Tuesday, October 13, 2015

Marriage; the unselfish sacrifice


In his 2008 Conference address, Elder Russell M. Nelson, a member of the Quorum of the Twelve Apostles taught: “Mortal misunderstandings can make mischief in a marriage. In fact, each marriage starts with two built-in handicaps. It involves two imperfect people. Happiness can come to them only through their earnest effort. Just as harmony comes from an orchestra only when its members make a concerted effort, so harmony in marriage also requires a concerted effort. That effort will succeed if each partner will minimize personal demands and maximize actions of loving selflessness” (https://www.lds.org/general-conference/2008/10/celestial-marriage?lang=eng)


I could not agree more with Elder Nelson. Marriage does in fact involve two imperfect people. Happiness and harmony in married life requires earnest, daily effort.  Above all else, marriage is about putting the needs of someone else above our own.

In all marriages- as with everything we experience in this life- there will be ups and downs.  Disagreements come, like rain, threatening to ruin a perfectly sunny day. Disagreements in a marriage consist of many things. They range in importance and severity. In his book entitled: The seven principles for making marriage work, John Gottman explained four devastating attacks spouses use in arguments. He appropriately names these four deadly actions as the: “Four Horsemen of the Apocalypse” (1999, p. 27). 
The Four Horsemen are listed below:

1.    Criticism
2.    Contempt
3.    Defensiveness
4.    Stonewalling



Gottman’s book goes on to say explain that having disagreements in a marriage do not doom a marriage to fail. However, it is in the ways in which we deal with our arguments that matter the most (1999). 

Marriage, then, isn’t about avoiding the storms that roll in, but learning how to get through them together. Repair attempts are mechanisms that help a couple repair a speed bump that has hurt their relationship (Gottman, 1999).  I like to think of repair mechanisms as holding an umbrella in a rainstorm. The rain may be inevitable, but that doesn’t mean you have to get wet.

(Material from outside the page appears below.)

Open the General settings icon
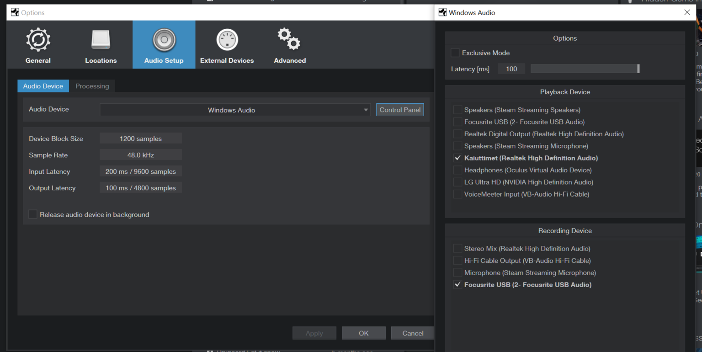Screen dimensions: 702x352 tap(38, 40)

I have a strong testimony of the importance of marriages. I have not been married long-and I know I have a lot to learn-but I do know that marriages are hard work. They do require a constant, fervent effort. They are an unselfish union consisting of two imperfect people.  It may be hard at times, but I know that marriage is worth it. For after all, marriage is not our happily ever after, but it is merely the beginning of it.